### SOURCE TEXT
========

# Psychic hoods and Runic weapons...



## Hesky (Aug 26, 2009)

As I contemplate hanging up my Tyranids in the competitive scene until the arrival of the new Nid codex several years from now..

Can someone please tell me if psychic hoods and rune priest weapons work whilst they are inside a transport??

If as I suspect they can this would basically mean that my Shadow in the Warp psychic defence cannot penetrate a landraider/rhino/paper-aeroplane but theirs works out of it? 

Please tell me it isnt true...


----------



## Kirby (May 16, 2010)

Unless it is FAQ'd, yes.

And Tyranids are still one of the better armies out there though their Reserve based lists have been kicked where it hurts.


----------



## Hesky (Aug 26, 2009)

Kirby said:


> And Tyranids are still one of the better armies out there though


I have to disagree there to be honest. Our best anti-mech units are subject to psychic tests and at 18" range this means they will be in range of runic weapons/psychic hoods always. This really reduces the chances of ever getting that much needed pen on those evasive landraiders. In a competitive 1500 pts tournament like Throne of Skulls all SW lists have jaws of the world wolf, murderous hurricane and meeting one of these lists means the nid player needs to pack up and go home. 

Nullifying 50% of our psyhic attacks whilst safely firing his own sick-ass psychic powers out of a landraider where he is safe from shadows in the warp means that Tervigons and T-fexes are going to bite the dust 66% of the time from a 100 point base-cost model. Any landraider heavy list also gives us major problems too. There is no counter to it and I dont like the idea of spending 160-220 points on an all-or-nothing suicide zoanthrope unit that will only get to use their pyschic power 50% of the time. Thats not including passing the Ld test in the first instance or making the 3+ roll necessary to hit.

I have played really mech heavy lists which lets face it most tournament players use now and each time I have been frustrated by the Tyranids serious lack of punch in that department. 

Nids can be tailored to beat anyone I agree and if playing for fun you can beat anyone with their codex. But their all-comer list just isnt too strong to be fair and its just these sort of rules that force a whole new list to be written...

========

### STORED DATA
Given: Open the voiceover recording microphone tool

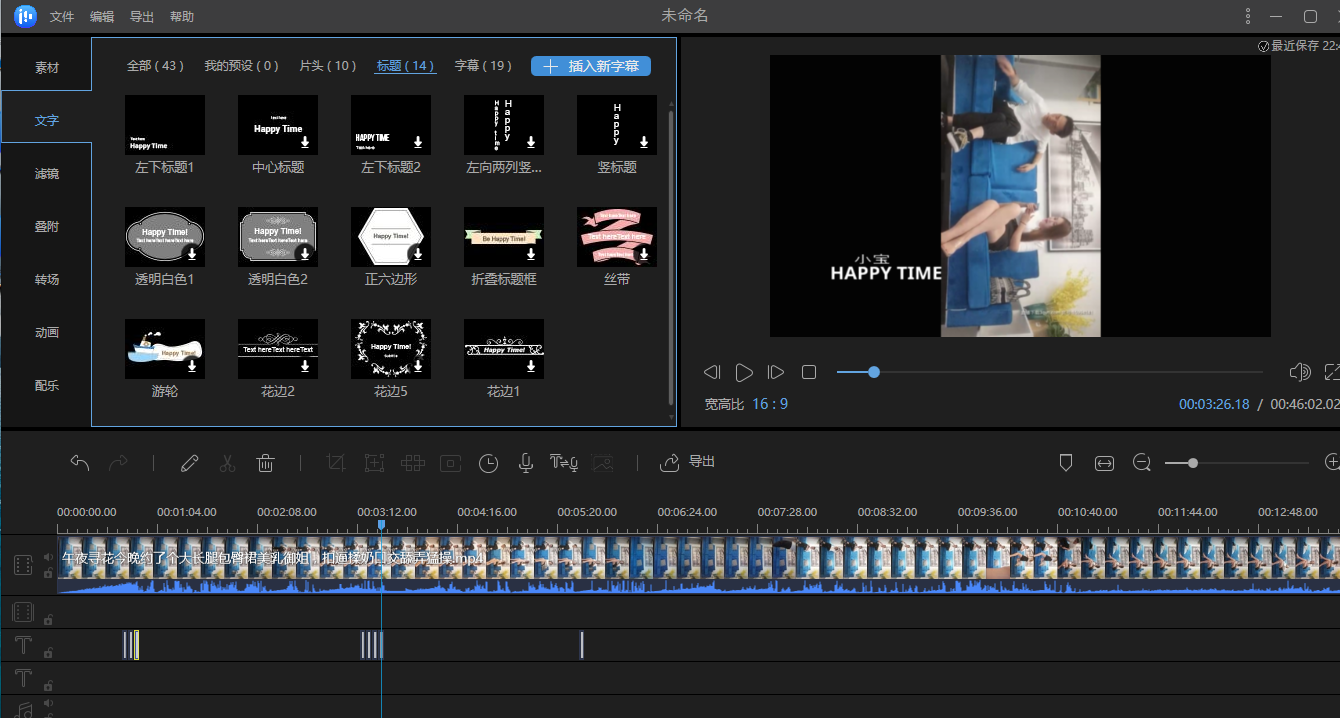Looking at the screenshot, I should [525, 462].
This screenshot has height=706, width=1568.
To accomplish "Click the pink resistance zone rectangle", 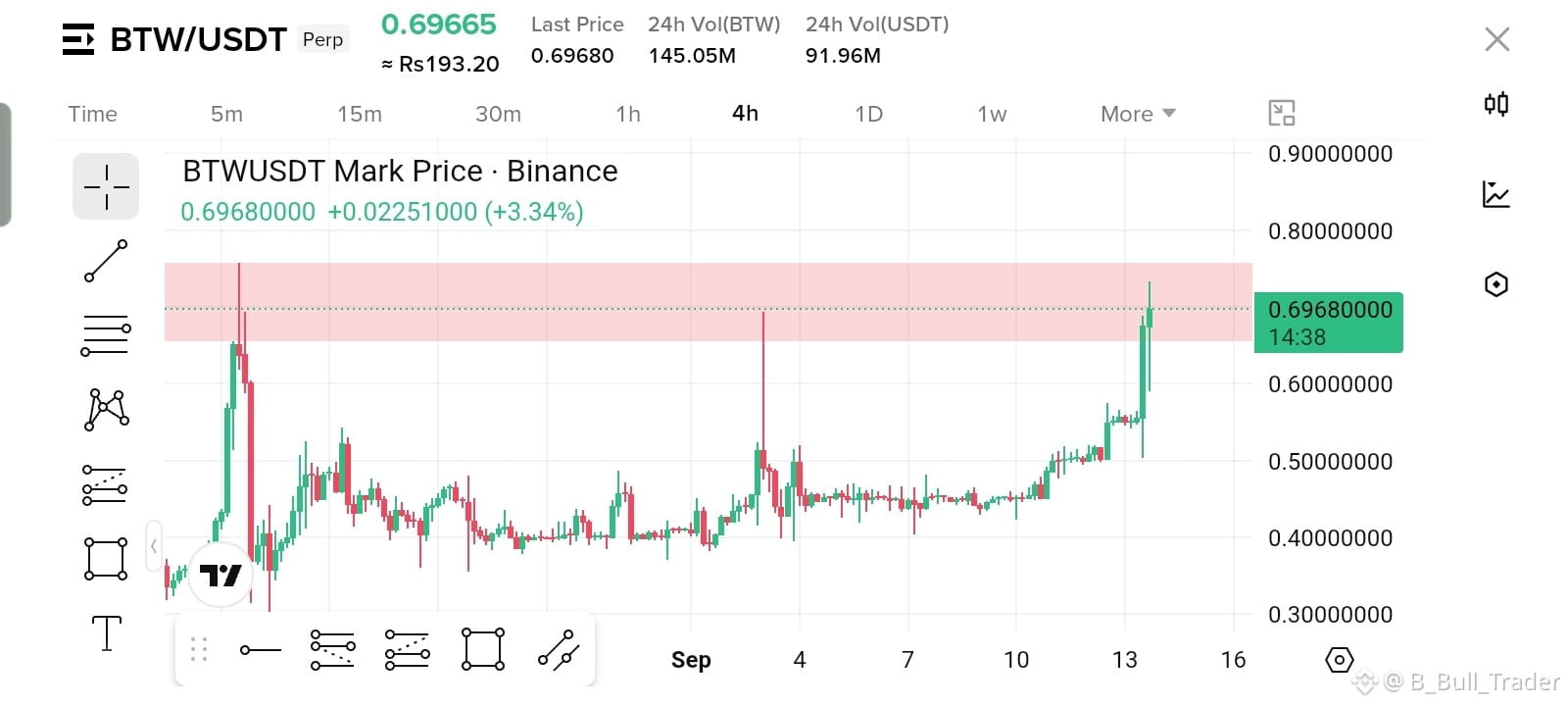I will tap(708, 302).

========

### DIRECTIONS
A) From the forum thread on psychic hoods and runic weapons, copy out the text from "# Psychic hoods" up to and including "years from now..".
B) Continue the forum thread on psychic hoods and runic weapons, starting right after its last sentence.
The material above has no connection to the forum thread on psychic hoods and runic weapons.

### SOLVED TASKS
A)
# Psychic hoods and Runic weapons...



## Hesky (Aug 26, 2009)

As I contemplate hanging up my Tyranids in the competitive scene until the arrival of the new Nid codex several years from now..

B)
----------



## KhainiteAssassin (Mar 18, 2009)

Hesky. you cant cast psychic shooting powers out of a Land raider. Psychic shooting attacks NEED LoS meaning they need a gun port.

but to use Psychic hoods / Runic weapon save you DONT need LoS thus they CAN do it in a land raider.

But lets face it. Nids now have the ONLY STR 10 LANCE weapon in the game. if we couldnt counter that shit youd be blowing our tanks up left right and center in one shot


----------



## Kirby (May 16, 2010)

First read these Armies in 5th articles by myself and then this codex review by AbusePuppy. My articles a more focused on the army as a cohesive whole in a competitive 5th environment whilst Puppy's are a unit by unit breakdown in a more relaxed environment.



Hesky said:


> I have to disagree there to be honest. Our best anti-mech units are subject to psychic tests and at 18" range this means they will be in range of runic weapons/psychic hoods always. This really reduces the chances of ever getting that much needed pen on those evasive landraiders. In a competitive 1500 pts tournament like Throne of Skulls all SW lists have jaws of the world wolf, murderous hurricane and meeting one of these lists means the nid player needs to pack up and go home.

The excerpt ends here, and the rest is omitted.